Document section:
- Opening Delimiter -

“Watch for pieces of eight and gold doubloons,” I told her, repeating something my mom, a tireless beachcomber, would say to us while we ambled along the Jersey shore, scouring the surf’s edge for treasures.
My niece and I were at Ocean City, N.J., one of the dozen or so beach towns that fill up each summer with Philadelphians. My parents took us there when we were children.
For young families, a giant sandbox next to a natural swimming pool remains the perfect vacation spot. Aside from rents, it’s cheap, and it’s easy. Moms and dads stretch out under beach umbrellas for the day and tykes wander almost anywhere they want. It’s reassuring to go back after 50 years and see that the place and the formula still work.
In this region, Jersey shore vacations are so sacred that people buy plaques on boardwalk park benches to memorialize times they’ve had on those beaches. The plaques are inscribed with the names of family members, living and dead, who went on those trips. The sand, sun, breeze and the boardwalk cast a mighty spell, hardly tempered by ocean pollution, crowds and extra fees for parking and beach tags.
Biologist Wallace Nichols recently authored a book titled Blue Mind, on the therapeutic powers of water, its ability to provide feelings of “calm and well-being.” The book’s premise is that living near water can boost mental health and happiness, and that even just gazing into an aquarium can improve one’s attitude.
I don’t doubt Nichols’s thesis, but I would venture that there’s something else at work on us at seaside besides warm sand and the metronomic lullaby of rolling surf: It’s the wide blue horizon, a view of infinity, a landscape that sets loose imagination.
When we asked mom what was on the other side of the ocean, she would say, “England. France. Europe.”
She may as well have said the moon. With the exception of my grandfather’s all-expense-paid-trip to the Western Front in World War I, no one in my immediate family had ever been to Europe. It existed only in books or TV, but it was right there, out across the water, tantalizingly close and still hopelessly far away.
How far could it be? If you looked really hard and long, could you possibly see Europe on the opposite shore?
The ocean was literally the biggest thing we’d ever seen, consuming our view. Our lives at home were full of roads and houses and sidewalks and parks, objects that could be measured or at least viewed from front and back. But the ocean, seen from the shore, was as big as half the world.

- Closing Delimiter -

Work instruction 1:
Answer these questions from the passage about the Jersey shore.
(a) Which beach town were the narrator and the niece visiting?
(b) What is the title of the book by biologist Wallace Nichols?
(c) When asked what was on the other side of the ocean, what did the mom answer?
Work instruction 2:
Reproduce word for word the stretch of the passage about the Jersey shore from "The ocean was" through "half the world.".

Information supplied:
- Opening Delimiter -

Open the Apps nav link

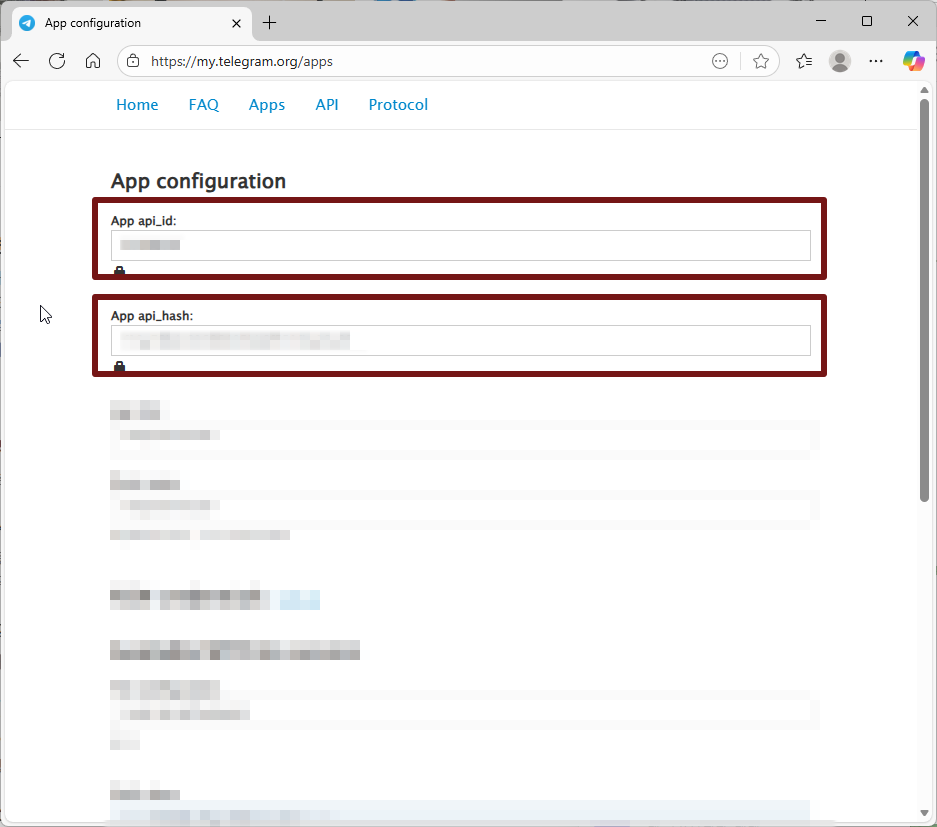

- Closing Delimiter -
- Opening Delimiter -

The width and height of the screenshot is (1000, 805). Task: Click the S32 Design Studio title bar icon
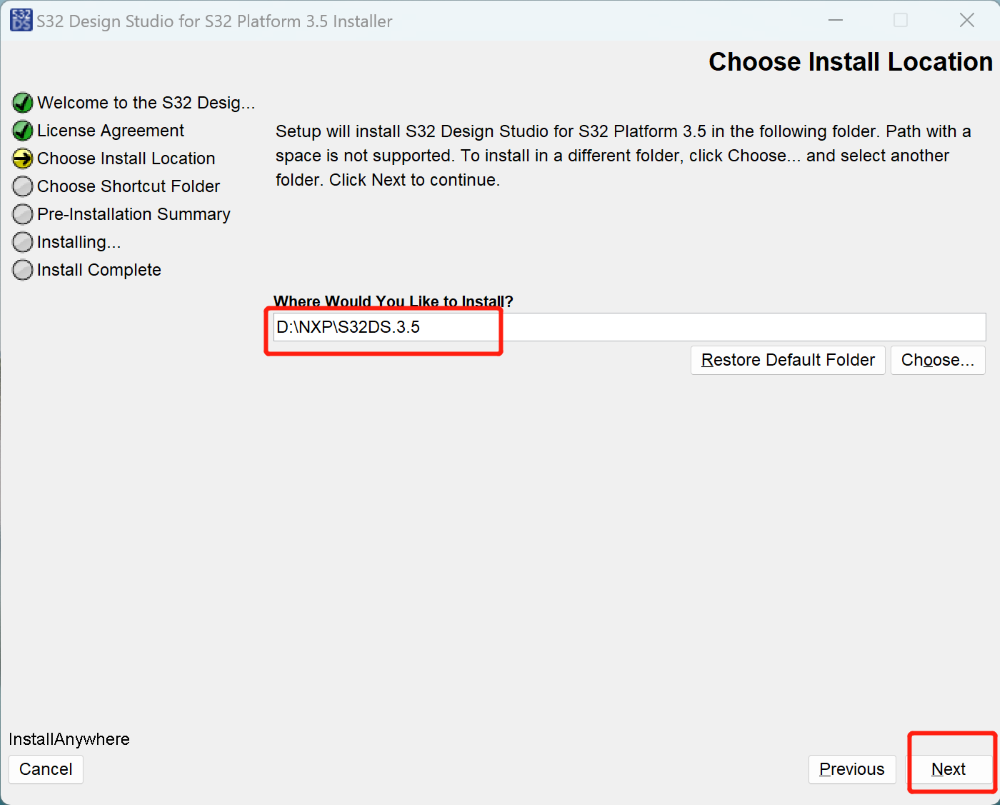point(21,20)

- Closing Delimiter -
- Opening Delimiter -

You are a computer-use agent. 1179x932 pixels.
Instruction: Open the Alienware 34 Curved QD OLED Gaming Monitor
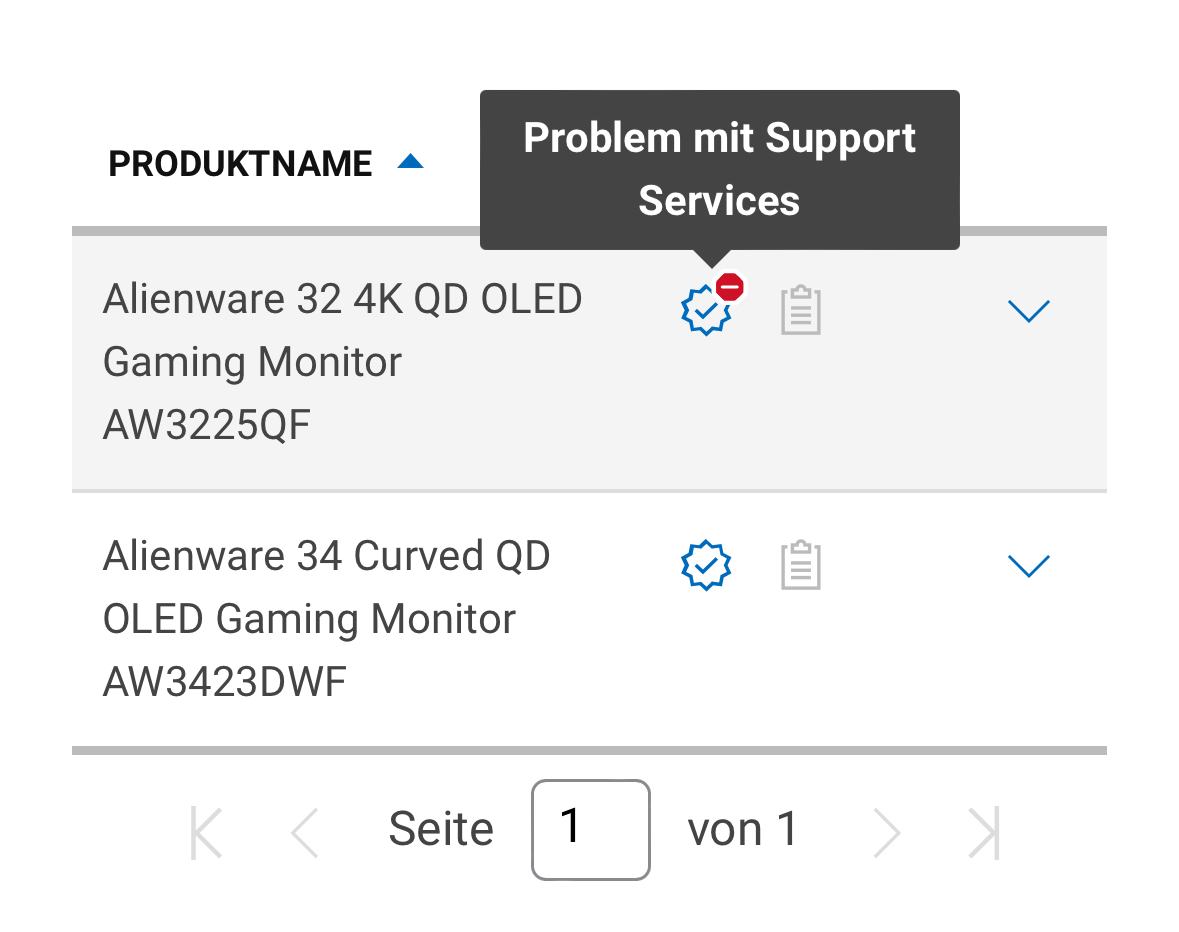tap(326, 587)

- Closing Delimiter -

Answer 1:
(a) Ocean City, N.J.
(b) Blue Mind
(c) "England. France. Europe."

Answer 2:
The ocean was literally the biggest thing we’d ever seen, consuming our view. Our lives at home were full of roads and houses and sidewalks and parks, objects that could be measured or at least viewed from front and back. But the ocean, seen from the shore, was as big as half the world.